Nitekim, kanun koyucu da bunun gerekliliğini 12 Ekim 2020 tarihinde TBMM’ye sunulmuş olan bir torba yasa ile teyit etmiş ve Karayolları Trafik Kanunu’nda bazı değişiklikler yapmak üzere harekete geçmiştir.
Yerindeliğine katıldığımız ve alkışladığımız bu değişikliklerle birlikte, olması gereken fakat düzenlemede eksik gördüğümüz noktalar bulunmaktadır.
- Gerek özel kullanım, gerekse kiralama hizmeti için scooter başına öngörülecek bir asgari hasar ve sağlık sigortası öngörülmelidir. Aksi takdirde oluşacak maddi zararlar ve yaralanmalar bakımından yoğun sorunlar ve hatta bireylerle sigorta şirketleri arasında ihtilaflar çıkabilecektir.
- Sadece elektrikli sk00ter’ların değil segway ve bu araçlardan esinlenerek yapılacak daha farklı dizayn ve kullanım biçiminde tasarlanmış tüm araçları kapsam ve bazı tasarımları kasten trafik dışında bırakmak üzere “Hafif Elektrikli Araç” adı altında “ebat, kilogram, elektrik watt bandı” spesifikasyonları içeren ve “insan hareketi ile dengelenen ve yön verilebilen” gibi daha detaylı bir tanım gerekmektedir.
- Elektrikli scooter ve benzeri hafif elektrikli araçların sahip olması gereken asgari işaret, ışık ve sinyalizasyon sistemlerinin belirlenmesi gerekmektedir.
- Özel kullanıma tabi ve kiralamaya tabi için olanlar bakımından ayrı ayrı bakım, denetleme ve tescil hükümlerinin belirlenmesi gerekmektedir.
- Elektrikli scooter ve benzeri hafif elektrikli araçların trafikte duraklaması ve park etmesine ilişkin hükümler getirilmeli veya bunlar doğrudan genel hükümlere açıkça bağlanmalıdır.

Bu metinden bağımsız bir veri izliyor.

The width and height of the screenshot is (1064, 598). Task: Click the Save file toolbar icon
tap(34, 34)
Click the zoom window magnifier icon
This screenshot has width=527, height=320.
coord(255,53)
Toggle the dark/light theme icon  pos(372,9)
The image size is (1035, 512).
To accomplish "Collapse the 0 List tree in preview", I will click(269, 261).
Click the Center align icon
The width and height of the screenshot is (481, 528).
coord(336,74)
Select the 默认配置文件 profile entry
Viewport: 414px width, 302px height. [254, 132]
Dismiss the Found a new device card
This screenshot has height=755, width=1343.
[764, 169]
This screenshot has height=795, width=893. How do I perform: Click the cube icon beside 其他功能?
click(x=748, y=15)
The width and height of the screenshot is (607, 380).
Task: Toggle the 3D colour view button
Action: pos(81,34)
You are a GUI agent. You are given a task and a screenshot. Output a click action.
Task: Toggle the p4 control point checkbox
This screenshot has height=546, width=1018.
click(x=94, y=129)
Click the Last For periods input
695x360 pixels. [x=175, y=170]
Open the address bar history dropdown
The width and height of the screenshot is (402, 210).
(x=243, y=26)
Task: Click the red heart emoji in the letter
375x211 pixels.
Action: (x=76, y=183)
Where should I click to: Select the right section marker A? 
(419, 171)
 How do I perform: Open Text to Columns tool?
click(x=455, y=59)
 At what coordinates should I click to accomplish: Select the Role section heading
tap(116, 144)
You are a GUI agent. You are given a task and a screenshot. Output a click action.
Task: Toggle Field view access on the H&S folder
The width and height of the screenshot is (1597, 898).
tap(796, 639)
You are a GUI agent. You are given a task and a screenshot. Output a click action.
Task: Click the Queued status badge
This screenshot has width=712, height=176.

- Bu hükümlere uymayan işletmeciler ve kullanıcılar bakımından caydırıcı para cezaları sevkedilmelidir.
Düzenleme girişimini yerinde görsek ve alkışlasak da yukarıda belirttiğimiz eksikler giderilmezse uygulamada zorluklar çıkacağı muhakkaktır.
Düzenlemede tamamına katıldığımız hükümler ise şöyledir:
Düzenlemede elektrikli scooter, “Hızı en fazla 25 km/s ulaşan, tekerlekli, ayak tahtası ve tutanağı olabilen, dikey bir direksiyon mekanizması içeren ve ayakta kullanılan taşıt” olarak tanımlanmış ve hukuki bir kavram olarak kazanılmıştır.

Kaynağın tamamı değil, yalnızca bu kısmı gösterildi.